まあ、オラリオにいたらそうされていましたね。
「そして…【イケロス・ファミリア】団長、【暴蛮者】ディックス・ペルディクスを中心とした一党。」
「ベル様を苦しめ、精神的に追い詰め、ウィーネ様の額の宝石を奪い、あの騒動を引き起こした方々ですか…。」
全員、異端児の反撃によって死にましたね…。
彼らにとってそれが不幸中の幸いであったかもしれません。
「その他に…【殺帝】ヴァレッタ・グレーテ、【白髪鬼】オリヴァス・アクト、などの闇派閥の幹部たちかな。」
「えっと…その方たちはベルくんに何かを?」
「いや、直接はしてない。ただ、命を有効的に使うならいいだろうとのことさ。後は…7年前のこともあったかもな。ああ、今は【エレボス・ファミリア】団長の【顔無し】ヴィトーを探していると言ってたな。」
「…闇派閥が哀れに思えてきました。」
「同感だよ…。」
「闇派閥に対してこんな気持ちを持ったのは初めてです…。」
そうですね!
残るのは【エレボス・ファミリア】団長の【顔無し】ヴィトーですか…。
ベル様へ危害を加えなければいいのですが…。
「ああ、ダフネ・ラウロス。君とカサンドラは【静寂】へもう謝ったかい?」
「え?せ、【静寂】に?わ、私達は何もしてないよ!」
「何、聞いてないのか…。セバスから聞いたのだが…【アポロン・ファミリア】は【ヘスティア・ファミリア】の元ホームであった廃教会を破壊したらしいね?」
「あ、うん…。ヒュアキントスの案でアポロン様が賛同したけど…私は賛成できなかったな。」
「その廃教会が…【静寂】とベル・クラネルの母の思い出の場所だったそうだ。」
「早急に!カサンドラと!謝りに行きます!」
「ベル・クラネルと神ミアハと一緒なら殺されることはないだろうから、彼らも共にした方がいいよ。」
「そうさせていただきます!……恨むよ、ヒュアキントス!」
「うわぁ…。お義母様の逆鱗にがっつりと触れているじゃないですか!」
「……そうだね、ベルくんと神ミアハ様と一緒なら、アルフィアさんも許せざるを得ないかな。…その他の【アポロン・ファミリア】構成員はオラリオ外にいるけど、戻ってきたら…考えたくないね。」
オラリオから永久追放ですものね。
というか、あの神を再びベル様へ近づけてたまるものですか!
「そうだな…。あの『神の鏡』で彼を見てオラリオへ不法侵入しかねないな。そうなると、彼らは本当に終わりだな。」
「そうですね。今のお義母様は全盛期を超えているそうです。…オラリオの一画が更地にならなきゃいいですけどね…。」
「怖いことを言わないでくれる!?ああ…何てことをしたの…。か、菓子折りは何がいいかな…?」
「あ、私知ってます。
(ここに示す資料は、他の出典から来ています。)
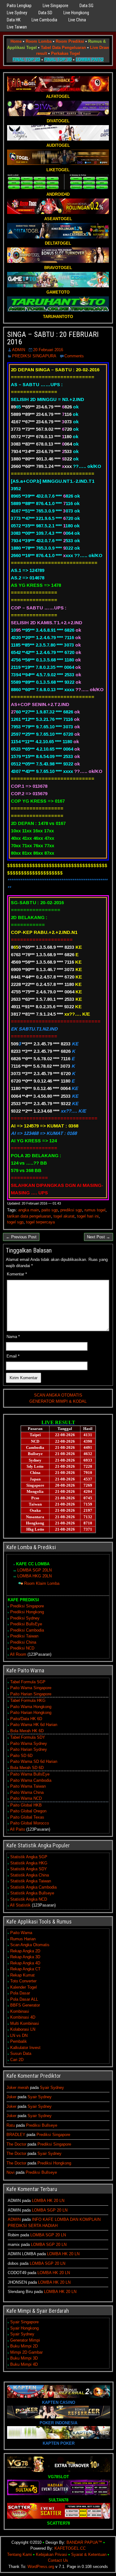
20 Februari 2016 (48, 349)
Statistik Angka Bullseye (32, 1893)
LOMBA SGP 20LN (34, 1570)
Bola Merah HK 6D (27, 1730)
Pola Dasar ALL (24, 1999)
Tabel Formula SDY (27, 1737)
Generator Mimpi (25, 2340)
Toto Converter (23, 1981)
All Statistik (20, 1905)
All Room (18, 1654)
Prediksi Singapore (27, 1606)
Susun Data (20, 2053)
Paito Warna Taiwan (28, 1786)
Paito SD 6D (21, 1755)
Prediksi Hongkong (27, 1612)
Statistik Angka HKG (28, 1863)
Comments (74, 356)
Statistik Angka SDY (28, 1869)
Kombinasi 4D (22, 2017)
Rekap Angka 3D (25, 1957)
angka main (28, 1210)
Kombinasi (19, 2011)
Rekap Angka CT (25, 1969)
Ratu (10, 2125)
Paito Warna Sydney (28, 1743)
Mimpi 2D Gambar (26, 2352)
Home (16, 41)
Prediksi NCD (22, 1648)
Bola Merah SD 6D (27, 1767)
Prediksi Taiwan (24, 1636)
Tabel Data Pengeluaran (63, 47)
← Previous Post (21, 1237)
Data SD (45, 12)
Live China (77, 19)
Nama (13, 1336)
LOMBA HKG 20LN (34, 1576)
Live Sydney (17, 12)
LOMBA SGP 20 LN (49, 2210)
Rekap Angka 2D (25, 1951)
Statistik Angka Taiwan (30, 1881)
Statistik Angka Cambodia (33, 1887)
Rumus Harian (23, 1939)
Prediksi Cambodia (27, 1630)
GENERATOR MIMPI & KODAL (58, 1401)
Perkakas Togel (65, 53)
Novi (10, 2172)
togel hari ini (88, 1216)
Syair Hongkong (24, 2328)
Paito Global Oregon (28, 1811)
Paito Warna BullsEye (29, 1774)
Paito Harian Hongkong (30, 1712)
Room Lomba (39, 41)
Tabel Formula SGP (27, 1682)
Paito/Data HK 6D (26, 1718)
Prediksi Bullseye (41, 2125)
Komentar (17, 1274)
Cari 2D (17, 2059)
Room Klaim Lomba (41, 1583)
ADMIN (18, 349)
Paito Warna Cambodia (30, 1780)
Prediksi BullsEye (26, 1624)
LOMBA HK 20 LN (48, 2200)
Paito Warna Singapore (30, 1687)
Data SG (86, 5)
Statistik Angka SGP (28, 1857)
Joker (11, 2096)
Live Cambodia (44, 19)
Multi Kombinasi (24, 2023)
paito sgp (49, 1210)
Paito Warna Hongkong (30, 1706)
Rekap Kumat (22, 1975)
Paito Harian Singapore (30, 1694)
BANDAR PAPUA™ (84, 2542)
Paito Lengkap (19, 5)
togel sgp (15, 1222)
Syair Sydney (52, 2087)
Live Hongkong (76, 12)
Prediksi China (23, 1642)
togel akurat (64, 1216)
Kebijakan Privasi (51, 2554)
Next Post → (98, 1237)
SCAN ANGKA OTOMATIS (58, 1395)
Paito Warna (21, 1932)
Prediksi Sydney (25, 1618)
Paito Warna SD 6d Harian (33, 1761)
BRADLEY (15, 2134)
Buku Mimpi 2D (24, 2346)
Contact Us (58, 2560)
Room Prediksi (70, 41)
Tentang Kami (19, 2554)
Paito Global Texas (27, 1817)
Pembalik (18, 2041)
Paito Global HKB (26, 1805)
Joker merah (17, 2087)
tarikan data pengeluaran (29, 1216)
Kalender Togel (23, 1987)
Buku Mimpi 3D (24, 2358)
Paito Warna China (27, 1792)
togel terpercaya (40, 1222)
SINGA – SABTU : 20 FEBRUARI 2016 (53, 338)
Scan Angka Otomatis (29, 1944)
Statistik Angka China (29, 1875)
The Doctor (16, 2144)
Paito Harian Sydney (28, 1749)
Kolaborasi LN (22, 2029)
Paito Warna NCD (26, 1798)
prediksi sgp (71, 1210)
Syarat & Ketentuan (88, 2554)
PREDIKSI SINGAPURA (34, 356)
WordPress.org (41, 2566)
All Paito (17, 1829)
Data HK (13, 19)
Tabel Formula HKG (27, 1700)
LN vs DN (19, 2035)
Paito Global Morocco (29, 1823)
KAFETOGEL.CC (70, 2548)
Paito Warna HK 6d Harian (33, 1724)
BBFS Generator (25, 2005)
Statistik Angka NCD (28, 1899)
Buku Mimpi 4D (24, 2364)
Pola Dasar (20, 1993)
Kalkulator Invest (25, 2047)
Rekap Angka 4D (25, 1963)
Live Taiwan (17, 26)
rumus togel (94, 1210)
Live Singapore (55, 5)
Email (12, 1356)
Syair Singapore (24, 2322)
アルフィアさんは甘味が好物だそうなので、旬のスィーツ菓子が喜ばれるかもしれません。」
「ありがとう!戦争遊戯が終わった後すぐに、カサンドラと買いに行ってくるよ!」
むむむ!
エイナさん…、いつの間にお義母様とそんなに親しくなったのですか!
リリもポイントを稼がなければいけません!
あ、いえ!それどころではありません。
戦争遊戯が先です!
今は…ベル様以外の全員が【フレイヤ・ファミリア】の旗へ向かっていますね…。
ベル様…。勝って下さい!
リリ司令官、【ヘスティア・ファミリア】ホームより指示出していました!
セバスとメイは、まだまだ人材不足とぼやいていますね。
高レベルの闇派閥が欲しかったでしょうね…。
改変すれば問題ないですから(キリッ)。
アルフィアさんたちの思い出の地を壊した、元ファミリアの所業に震えているダフネさんです。